Excerpted records:
━━━

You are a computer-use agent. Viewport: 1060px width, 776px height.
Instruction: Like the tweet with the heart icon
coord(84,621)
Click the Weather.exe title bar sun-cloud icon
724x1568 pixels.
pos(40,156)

━━━

Requirement:
In full and without alteration, transcribe the listing above.

Answer section:
You are a computer-use agent. Viewport: 1060px width, 776px height.
Instruction: Like the tweet with the heart icon
coord(84,621)
Click the Weather.exe title bar sun-cloud icon
724x1568 pixels.
pos(40,156)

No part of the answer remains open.